James N. McPartland, director of the Center for the Social Organization of Schools at the Johns Hopkins University, said that Carroll's scores over a five-year period indicate an upward trend.

"It seems to me there is kind of a steady progress," he said. "It's dangerous to read too much in year-to-year results."

The 907 students who took the SAT represent 55 percent of the county's graduating seniors for the 1997-1998 school year.

Carroll students showed a one-point gain on the math portion of the test, from 525 to 526. Performance on the verbal section, however, dropped seven points, from 525 to 518.

Overall, Maryland's scores rose one point in math, from 507 to 508, and fell a point in verbal abilities, from 507 to 506, while the number of students taking the test rose -- by 1 percent -- for the first time in five years.

In the Baltimore area, Howard County students continued to top other area systems, while Harford County students made the largest gains over 1997.

Nationally, scores on the math test increased from 511 to 512, the highest score in 27 years, according to the College Board, which administers the test.
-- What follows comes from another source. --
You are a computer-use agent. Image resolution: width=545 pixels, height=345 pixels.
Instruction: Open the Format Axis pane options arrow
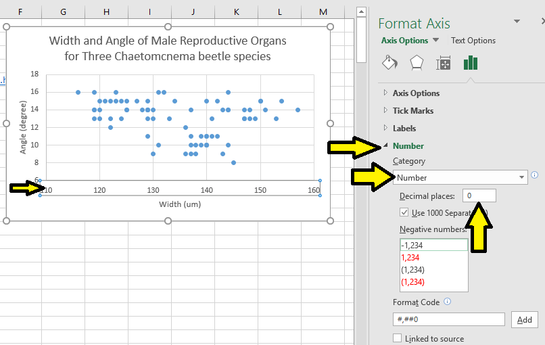(x=517, y=22)
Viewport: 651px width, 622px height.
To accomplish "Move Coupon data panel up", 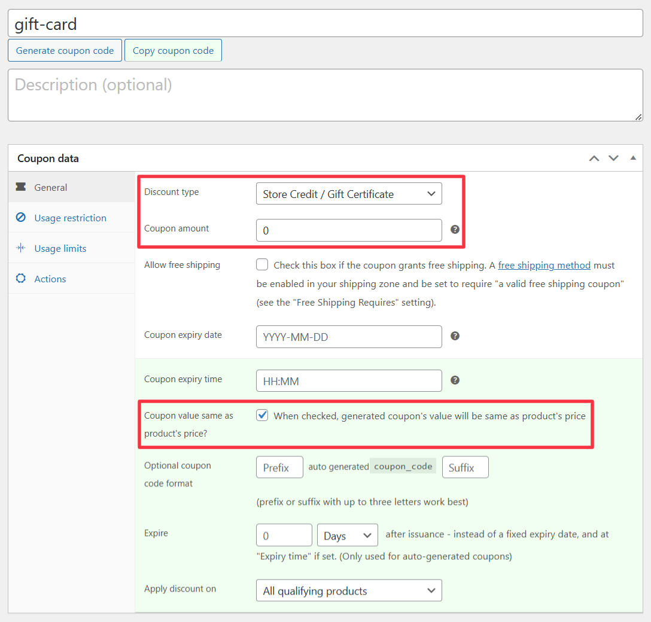I will (594, 158).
Scores on the verbal section remained the same as last year at 505, so the state remains slightly above the national average on the verbal portion and somewhat below in math.

Maryland's combined cumulative score of 1,014 makes it the second highest-performing state in the mid-Atlantic, surpassed only by West Virginia, which had a combined score of 1,038. Only 18 percent of students there take the test, however.

"These scores reflect the reality of education in Maryland -- that each child can learn and excel and succeed," said state schools Superintendent Nancy S. Grasmick.

State officials attributed the drop in verbal scores to a decrease in the number of students studying grammar and composition and an increase in the number of test-takers who have limited proficiency in English.

"We have certainly anticipated the problems in reading and language skills indicated," said Grasmick. "We believe that the actions we are taking today to bolster reading instruction will pay rich dividends," she added, referring to the growing emphasis on phonics in reading instruction and changes in state regulations that will require teachers to take more courses in reading.

About 35,800 Maryland high school students took the tests in 1997, putting Maryland among 12 states that have at least 65 percent participation in the national college entrance exam.

Like other groups of Maryland students, more African-American students took the test in 1998 than in previous years. But their performance continued to trail other ethnic groups. Scores among black public school students fell this year from 433 to 429 on the verbal part and from 421 to 419 on math.

White students' scores increased slightly: verbal rose from 532 to 533 this year, and math increased from 537 to 541. Scores of American Indian and Hispanic students also declined this year, while Asian-American students increased their scores.

The SAT is used to predict a student's ability to do college-level work. Carroll school officials say they use the results, with other tests, to identify long-term trends.

Jeffrey Penn, a College Board spokesman, said factors such as class size and the percentage of students who took the SAT influence scores from year to year, and may not reflect long-term trends.

"Small changes in scores up or down may not be due to an improvement or a decline in a school system's educational effort," said Penn, commenting on Carroll's scores.

Penn said the Carroll school system "shouldn't draw too many conclusions" from a six-point difference in SAT scores.

McPartland said a critical factor in interpreting SAT results is the number of students at each school who take the test.